Par Marco Ansaldo (La Repubblica)

– Avec leur visage farouche, leur barbe non rasée et leurs doigts en cornes — ce geste désormais devenu célèbre symbolise la gueule et les oreilles du loup —, les ultranationalistes turcs sévissent à nouveau en Europe. En réalité, ils ne sont jamais vraiment partis. Mais les récents désordres qui ont secoué Vienne, des affrontements qui, pendant plusieurs jours, ont opposé des nationalistes turcs à des manifestants kurdes et antifascistes, troublant ainsi la paisible tranquillité autrichienne, mettent à nouveau en lumière ces extrémistes de droite, férocement antieuropéens, cyniquement antichrétiens et résolument panturcs, qui sont accueillis et vivent dans de nombreuses villes européennes auxquelles ils sont farouchement opposés.

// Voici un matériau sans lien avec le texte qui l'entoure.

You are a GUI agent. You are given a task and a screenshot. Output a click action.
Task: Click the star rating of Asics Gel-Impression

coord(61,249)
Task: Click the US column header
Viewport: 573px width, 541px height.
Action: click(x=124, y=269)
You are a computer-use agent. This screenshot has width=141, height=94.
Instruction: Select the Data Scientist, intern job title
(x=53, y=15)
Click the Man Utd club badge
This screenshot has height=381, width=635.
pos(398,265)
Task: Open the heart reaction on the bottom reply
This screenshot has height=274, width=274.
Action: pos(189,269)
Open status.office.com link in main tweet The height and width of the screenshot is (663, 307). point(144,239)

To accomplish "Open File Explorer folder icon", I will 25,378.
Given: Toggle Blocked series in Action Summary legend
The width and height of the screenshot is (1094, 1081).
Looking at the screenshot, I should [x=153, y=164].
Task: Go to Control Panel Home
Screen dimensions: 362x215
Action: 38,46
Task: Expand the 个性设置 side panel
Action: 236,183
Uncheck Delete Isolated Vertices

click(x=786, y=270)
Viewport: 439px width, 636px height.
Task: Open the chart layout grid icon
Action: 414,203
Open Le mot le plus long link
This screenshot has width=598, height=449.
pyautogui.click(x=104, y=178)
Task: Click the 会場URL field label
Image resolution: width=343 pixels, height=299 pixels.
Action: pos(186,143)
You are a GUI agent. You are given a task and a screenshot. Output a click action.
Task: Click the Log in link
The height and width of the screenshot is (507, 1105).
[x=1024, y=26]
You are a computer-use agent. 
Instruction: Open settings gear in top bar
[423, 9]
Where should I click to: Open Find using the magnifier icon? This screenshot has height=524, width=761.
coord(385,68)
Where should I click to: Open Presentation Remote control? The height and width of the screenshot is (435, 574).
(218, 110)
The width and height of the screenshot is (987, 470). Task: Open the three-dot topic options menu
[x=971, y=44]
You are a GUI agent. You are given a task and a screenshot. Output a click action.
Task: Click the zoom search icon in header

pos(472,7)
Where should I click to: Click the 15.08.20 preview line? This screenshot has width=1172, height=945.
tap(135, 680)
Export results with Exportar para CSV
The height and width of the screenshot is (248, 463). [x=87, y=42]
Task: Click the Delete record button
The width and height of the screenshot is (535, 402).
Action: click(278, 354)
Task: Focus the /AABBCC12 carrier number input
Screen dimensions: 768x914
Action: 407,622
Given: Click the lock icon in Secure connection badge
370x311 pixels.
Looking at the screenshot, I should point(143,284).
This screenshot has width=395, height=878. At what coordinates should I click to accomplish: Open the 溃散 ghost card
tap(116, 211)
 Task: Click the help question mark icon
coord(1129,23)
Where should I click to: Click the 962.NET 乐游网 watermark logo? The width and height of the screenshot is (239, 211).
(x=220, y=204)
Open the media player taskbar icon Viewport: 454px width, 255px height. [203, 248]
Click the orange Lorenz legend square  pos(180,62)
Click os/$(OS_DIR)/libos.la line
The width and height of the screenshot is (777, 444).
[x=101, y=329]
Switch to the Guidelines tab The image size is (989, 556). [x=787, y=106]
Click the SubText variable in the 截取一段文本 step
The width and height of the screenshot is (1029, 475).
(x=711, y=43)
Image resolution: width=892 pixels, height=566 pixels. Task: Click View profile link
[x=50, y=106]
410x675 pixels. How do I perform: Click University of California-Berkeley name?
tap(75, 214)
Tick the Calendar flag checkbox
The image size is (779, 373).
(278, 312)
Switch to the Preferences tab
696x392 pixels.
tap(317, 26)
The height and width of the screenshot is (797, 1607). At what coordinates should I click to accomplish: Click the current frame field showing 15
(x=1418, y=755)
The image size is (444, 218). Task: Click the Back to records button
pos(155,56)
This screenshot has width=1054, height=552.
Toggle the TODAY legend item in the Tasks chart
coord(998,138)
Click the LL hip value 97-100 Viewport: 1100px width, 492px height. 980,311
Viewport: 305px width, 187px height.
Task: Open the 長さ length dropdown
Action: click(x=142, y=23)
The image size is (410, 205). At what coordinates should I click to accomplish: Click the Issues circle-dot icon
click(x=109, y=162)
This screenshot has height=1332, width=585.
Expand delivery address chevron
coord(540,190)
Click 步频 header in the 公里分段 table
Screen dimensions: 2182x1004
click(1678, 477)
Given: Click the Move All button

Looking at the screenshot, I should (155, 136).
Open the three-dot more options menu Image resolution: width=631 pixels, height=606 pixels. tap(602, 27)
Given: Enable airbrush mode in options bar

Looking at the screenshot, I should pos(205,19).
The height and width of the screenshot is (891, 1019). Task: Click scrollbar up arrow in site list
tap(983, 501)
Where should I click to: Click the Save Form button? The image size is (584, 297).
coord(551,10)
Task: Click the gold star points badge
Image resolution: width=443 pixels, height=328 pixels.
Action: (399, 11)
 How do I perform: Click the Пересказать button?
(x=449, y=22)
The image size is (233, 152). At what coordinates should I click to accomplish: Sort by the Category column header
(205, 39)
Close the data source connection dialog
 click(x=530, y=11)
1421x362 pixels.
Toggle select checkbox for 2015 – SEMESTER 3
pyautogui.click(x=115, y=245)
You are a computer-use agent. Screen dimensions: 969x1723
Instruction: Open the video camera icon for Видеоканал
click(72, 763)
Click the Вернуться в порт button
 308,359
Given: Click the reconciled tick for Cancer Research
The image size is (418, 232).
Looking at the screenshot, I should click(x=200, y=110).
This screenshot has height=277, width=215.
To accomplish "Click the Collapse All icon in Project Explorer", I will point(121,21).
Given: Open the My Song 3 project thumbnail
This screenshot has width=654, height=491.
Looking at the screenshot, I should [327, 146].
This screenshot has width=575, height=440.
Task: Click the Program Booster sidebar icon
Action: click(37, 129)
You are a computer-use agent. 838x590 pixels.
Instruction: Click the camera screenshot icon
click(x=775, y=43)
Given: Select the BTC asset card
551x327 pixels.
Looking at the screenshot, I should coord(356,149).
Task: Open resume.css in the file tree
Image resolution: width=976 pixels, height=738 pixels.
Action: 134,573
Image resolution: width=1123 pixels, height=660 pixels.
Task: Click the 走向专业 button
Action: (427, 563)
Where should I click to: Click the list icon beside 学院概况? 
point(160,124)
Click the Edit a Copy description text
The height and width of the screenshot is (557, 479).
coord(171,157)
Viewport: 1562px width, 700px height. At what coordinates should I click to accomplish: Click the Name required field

À Vienne, les émeutiers ont pris d’assaut les rues du centre-ville. Les nationalistes turcs ont dispersé au moins trois rassemblements kurdes à coups de pierres et de feux d’artifice. Les jours suivants, c’est le ministre des Affaires étrangères Alexander Schallenberg, accusé d’avoir reproché aux autorités turques locales de «mettre de l’huile sur le feu au lieu de stopper l’escalade de la situation», qui a été la cible de menaces. Le gouvernement autrichien a alors convoqué l’ambassadeur turc, et Ankara a fait de même de son côté, en s’entretenant avec le représentant diplomatique de Vienne.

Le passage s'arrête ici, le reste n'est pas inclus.